There was no attack on the indictment, and on the day it was returned defendants appeared in open court, waived arraignment, and entered their plea of not guilty. On their motion further proceedings on the indictment were continued to April 24, 1944, on which day the defendants filed their petition for a change of venue, the hearing on which was continued to September 12, 1944, and from that date to September 15, following, when said motion was renewed. On December 2, 1944, the State filed its demurrer to the petition filed by the defendants with their motion for a change of venue, which demurrer was on that day sustained and said petition dismissed. It appears that on April 24, September 15, October 2, and December 2, and perhaps on other dates in the year 1944, proceedings were had on the motion and petition for a change of venue, including arguments on the demurrer aforesaid, affidavits, exhibits, consisting of newspaper clippings and other documents, all made a part of the record. The trial judge filed a memorandum opinion on this question, made a part of the record, on dates which do not always correspond with the dates when orders were entered carrying such opinions into effect.

The trial began on January 24, 1945, and the motion for a change of venue was renewed on that date, and again overruled. A jury was impanelled, in the process of which there was a prolonged controversy as to the propriety of permitting certain persons to qualify as jurors. The trial continued for several days, with the usual contentions as to the admission and refusal to admit as evidence certain testimony offered. At the end of the taking of testimony, there was a motion by the defendants, in chambers, for a mistrial, based on the various contentions made by the defendants before and during the trial, and which the trial judge had denied, which motion was overruled. There was also a motion by defendants for a directed verdict in their favor, which was likewise overruled. The defendants then offered various instructions, which will be dealt with in detail later in this opinion, all of which were refused, and in lieu thereof the trial judge gave a general charge. On February 1, 1945, the jury returned a verdict of guilty as charged in the indictment, as to all of the defendants. Immediately the defendants made a motion to set aside the verdict and for a new trial, and also a motion in arrest of judgment. On February 27, 1945, the trial judge filed a written opinion, made a part of the record, overruling these motions, which ruling was made effective by order entered in the case on April 11, 1945, and judgment on the verdict aforesaid was entered, and sentences imposed on the defendants on that day. Each of the defendants, Daniel Vadis, Steve Bartek, Anthony Getsinger, Jr., John Cercarik, and LeMar Cook was sentenced to confinement in the county jail of Hancock County for a period of sixty days, and to pay a fine of one hundred dollars; and each of the other ten defendants was sentenced to confinement in the same jail for a period of thirty days, and to pay a fine of fifty dollars. All of the defendants were assessed with the costs of the prosecution. The reason for the disparity in the sentences will later appear.

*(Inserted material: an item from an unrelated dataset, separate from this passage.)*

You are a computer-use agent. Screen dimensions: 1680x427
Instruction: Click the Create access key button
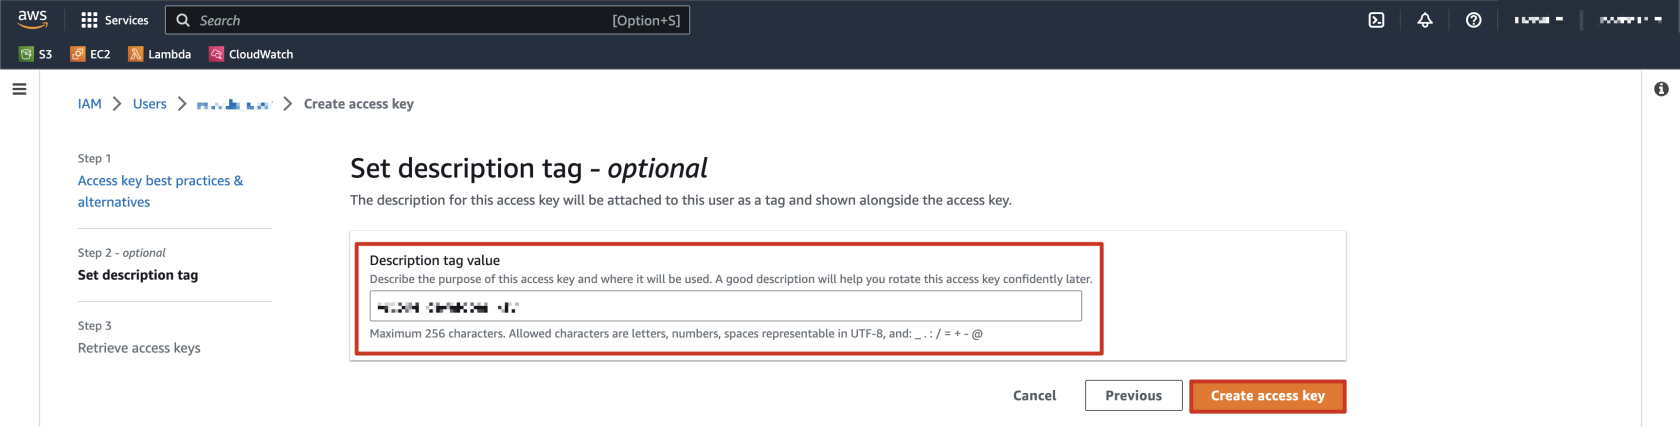click(1267, 396)
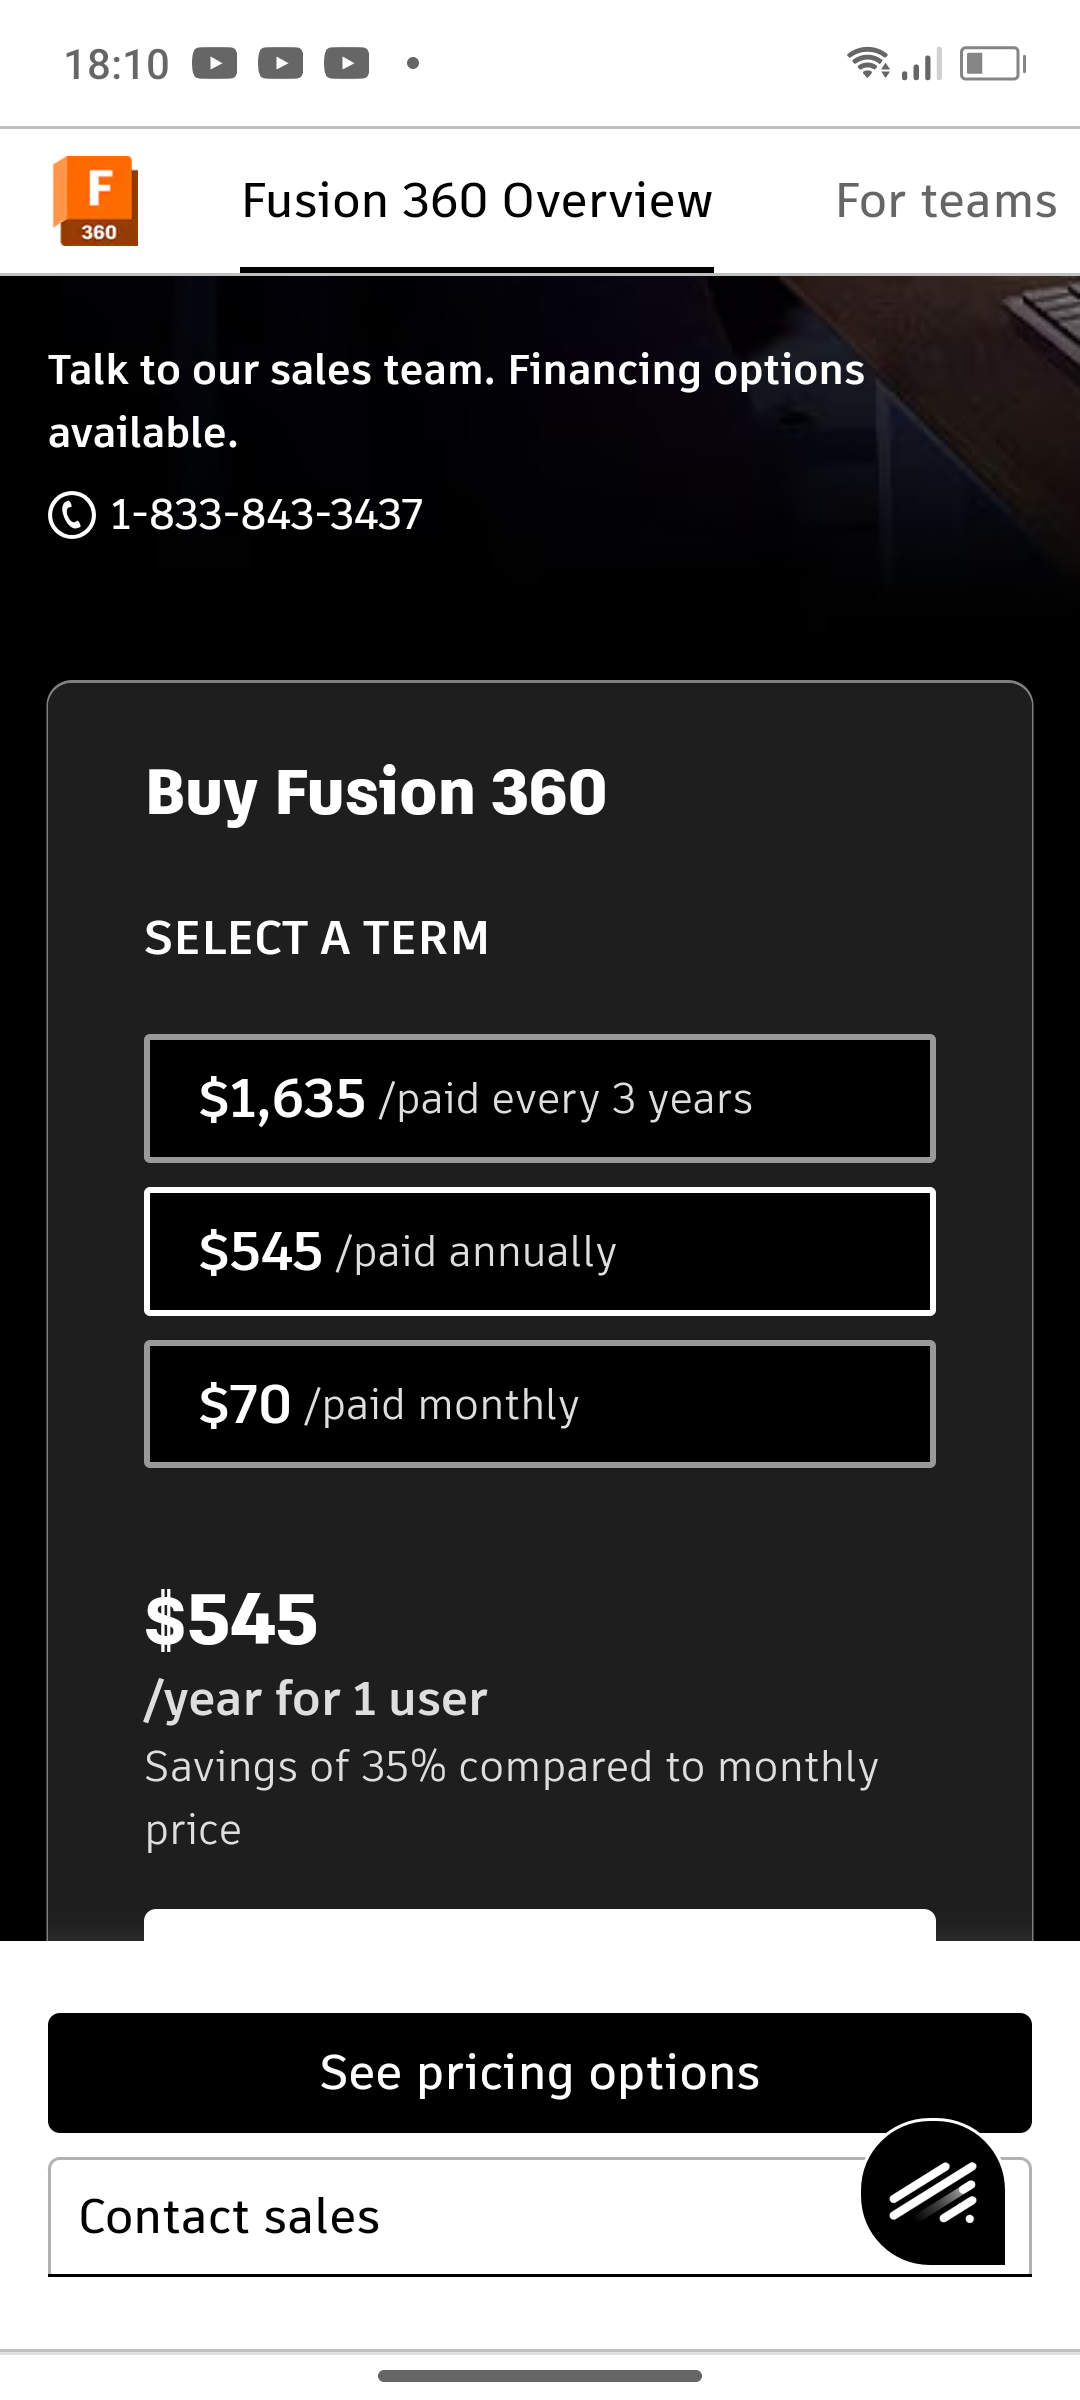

It should be stated at this point that at all stages of the trial, and in the preliminary motions and proceedings leading thereto, the defendants, individually and collectively, had saved to them by their counsel, the benefit of all alleged errors of the trial court, through objections, specific where necessary, and by exceptions duly and properly taken at the time.

On January 22, 1946, on the joint petition of the defendants, we granted this writ of error and supersedeas to the judgment aforesaid.